(Saved data entries)

*** Begin section ***

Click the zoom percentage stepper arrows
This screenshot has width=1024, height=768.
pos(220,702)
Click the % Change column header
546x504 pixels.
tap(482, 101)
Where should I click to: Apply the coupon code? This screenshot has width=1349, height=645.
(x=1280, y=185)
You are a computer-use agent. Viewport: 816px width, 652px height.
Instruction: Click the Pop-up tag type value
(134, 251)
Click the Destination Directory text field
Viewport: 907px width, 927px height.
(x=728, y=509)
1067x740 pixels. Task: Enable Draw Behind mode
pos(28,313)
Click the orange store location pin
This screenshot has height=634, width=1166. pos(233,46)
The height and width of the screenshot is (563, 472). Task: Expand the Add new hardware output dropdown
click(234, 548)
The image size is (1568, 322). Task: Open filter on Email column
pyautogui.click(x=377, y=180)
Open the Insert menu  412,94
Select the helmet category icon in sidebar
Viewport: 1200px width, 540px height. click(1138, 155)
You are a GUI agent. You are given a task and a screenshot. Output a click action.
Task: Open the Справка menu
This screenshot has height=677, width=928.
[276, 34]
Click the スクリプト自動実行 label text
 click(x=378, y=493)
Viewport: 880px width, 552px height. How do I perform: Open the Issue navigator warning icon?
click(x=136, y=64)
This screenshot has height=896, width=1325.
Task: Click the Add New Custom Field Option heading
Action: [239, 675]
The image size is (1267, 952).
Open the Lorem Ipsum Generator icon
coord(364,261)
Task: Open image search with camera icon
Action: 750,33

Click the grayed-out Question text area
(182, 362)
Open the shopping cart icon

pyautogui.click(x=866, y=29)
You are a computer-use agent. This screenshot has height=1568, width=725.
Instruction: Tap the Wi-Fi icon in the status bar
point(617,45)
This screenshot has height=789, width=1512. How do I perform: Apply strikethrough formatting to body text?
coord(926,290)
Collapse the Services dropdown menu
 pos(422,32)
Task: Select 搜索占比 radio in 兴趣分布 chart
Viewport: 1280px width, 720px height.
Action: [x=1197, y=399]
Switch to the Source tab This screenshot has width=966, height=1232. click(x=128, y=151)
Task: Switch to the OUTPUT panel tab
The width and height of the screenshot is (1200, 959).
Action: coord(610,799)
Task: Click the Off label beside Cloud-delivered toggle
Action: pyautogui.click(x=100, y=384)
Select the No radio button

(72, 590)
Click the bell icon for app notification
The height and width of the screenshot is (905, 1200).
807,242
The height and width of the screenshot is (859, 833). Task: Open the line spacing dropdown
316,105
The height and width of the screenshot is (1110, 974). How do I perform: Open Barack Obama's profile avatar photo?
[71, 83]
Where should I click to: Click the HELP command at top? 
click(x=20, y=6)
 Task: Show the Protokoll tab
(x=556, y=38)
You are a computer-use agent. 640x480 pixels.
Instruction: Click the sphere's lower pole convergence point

*** End section ***

■ Instructions for the task
Exactly reproduce every record.

■ Finished task
Click the zoom percentage stepper arrows
This screenshot has width=1024, height=768.
pos(220,702)
Click the % Change column header
546x504 pixels.
tap(482, 101)
Where should I click to: Apply the coupon code? This screenshot has width=1349, height=645.
(x=1280, y=185)
You are a computer-use agent. Viewport: 816px width, 652px height.
Instruction: Click the Pop-up tag type value
(134, 251)
Click the Destination Directory text field
Viewport: 907px width, 927px height.
(x=728, y=509)
1067x740 pixels. Task: Enable Draw Behind mode
pos(28,313)
Click the orange store location pin
This screenshot has height=634, width=1166. pos(233,46)
The height and width of the screenshot is (563, 472). Task: Expand the Add new hardware output dropdown
click(234, 548)
The image size is (1568, 322). Task: Open filter on Email column
pyautogui.click(x=377, y=180)
Open the Insert menu  412,94
Select the helmet category icon in sidebar
Viewport: 1200px width, 540px height. click(1138, 155)
You are a GUI agent. You are given a task and a screenshot. Output a click action.
Task: Open the Справка menu
This screenshot has height=677, width=928.
[276, 34]
Click the スクリプト自動実行 label text
 click(x=378, y=493)
Viewport: 880px width, 552px height. How do I perform: Open the Issue navigator warning icon?
click(x=136, y=64)
This screenshot has height=896, width=1325.
Task: Click the Add New Custom Field Option heading
Action: [239, 675]
The image size is (1267, 952).
Open the Lorem Ipsum Generator icon
coord(364,261)
Task: Open image search with camera icon
Action: 750,33

Click the grayed-out Question text area
(182, 362)
Open the shopping cart icon

pyautogui.click(x=866, y=29)
You are a computer-use agent. This screenshot has height=1568, width=725.
Instruction: Tap the Wi-Fi icon in the status bar
point(617,45)
This screenshot has height=789, width=1512. How do I perform: Apply strikethrough formatting to body text?
coord(926,290)
Collapse the Services dropdown menu
 pos(422,32)
Task: Select 搜索占比 radio in 兴趣分布 chart
Viewport: 1280px width, 720px height.
Action: [x=1197, y=399]
Switch to the Source tab This screenshot has width=966, height=1232. click(x=128, y=151)
Task: Switch to the OUTPUT panel tab
The width and height of the screenshot is (1200, 959).
Action: coord(610,799)
Task: Click the Off label beside Cloud-delivered toggle
Action: pyautogui.click(x=100, y=384)
Select the No radio button

(72, 590)
Click the bell icon for app notification
The height and width of the screenshot is (905, 1200).
807,242
The height and width of the screenshot is (859, 833). Task: Open the line spacing dropdown
316,105
The height and width of the screenshot is (1110, 974). How do I perform: Open Barack Obama's profile avatar photo?
[71, 83]
Where should I click to: Click the HELP command at top? 
click(x=20, y=6)
 Task: Show the Protokoll tab
(x=556, y=38)
You are a computer-use agent. 640x480 pixels.
Instruction: Click the sphere's lower pole convergence point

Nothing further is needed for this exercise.